Keadilan dalam Realitas Kehidupan Bernegara
Keadilan adalah kondisi kebenaran ideal secara moral mengenai sesuatu hal, baik menyangkut benda atau orang. Menurut pancasila pun keadilan adalah hak rakyat Indonesia terdapat dalam bagian yang kelima yaitu “Keadilan Sosial bagi seluruh rakyat Indonesia”. Dalam UUD 1945 mengenai kewenangan dan penegakan hukum yaitu pada Pasal 24 Ayat (2) UUD 1945 menegaskan bahwa: “Kekuasaan kehakiman dilakukan oleh sebuah Mahkamah Agung dan badan peradilan yang berada di bawahnya dalam lingkungan peradilan umum, lingkungan peradilan agama, lingkungan peradilan militer, lingkungan peradilan tatausaha negara, dan oleh sebuah Mahkamah Konstitusi”. 

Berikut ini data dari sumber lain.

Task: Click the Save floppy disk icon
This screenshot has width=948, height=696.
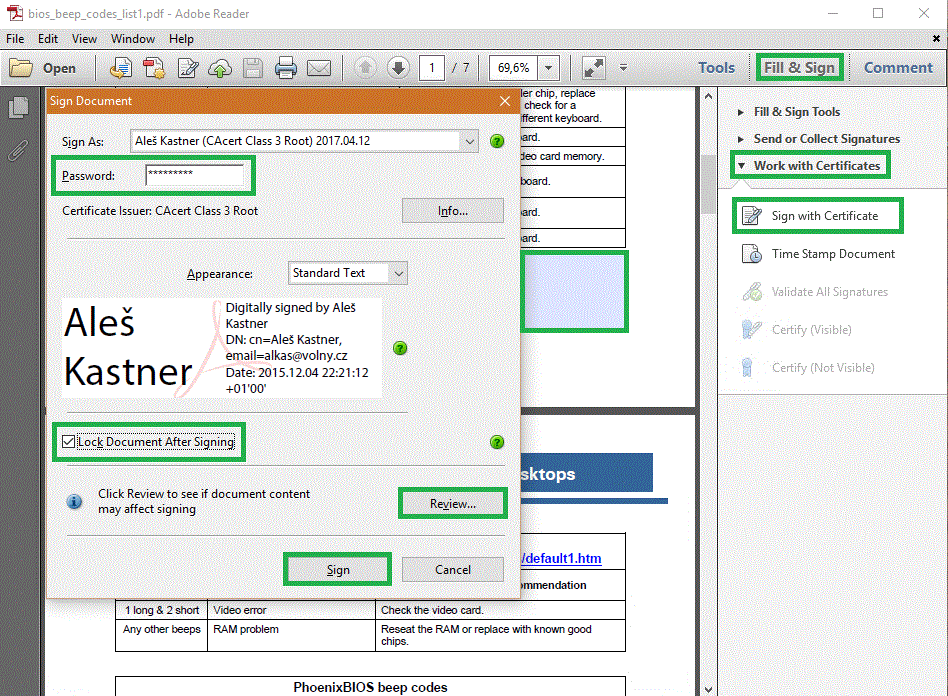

Kemudian Pasal 30 Ayat (4) UUD 1945: “Kepolisian Negara Republik Indonesia sebagai alat negara yang menjaga keamanan dan ketertiban masyarakat bertugas melindungi, mengayomi, melayani masyarakat, serta menegakkan hukum”. Serta Pasal 24 Ayat (1) UUD 1945, bahwa: “Kekuasaan kehakiman merupakan kekuasaan yang merdeka untuk menyelenggarakan peradilan guna menegakkan hukum dan keadilan”.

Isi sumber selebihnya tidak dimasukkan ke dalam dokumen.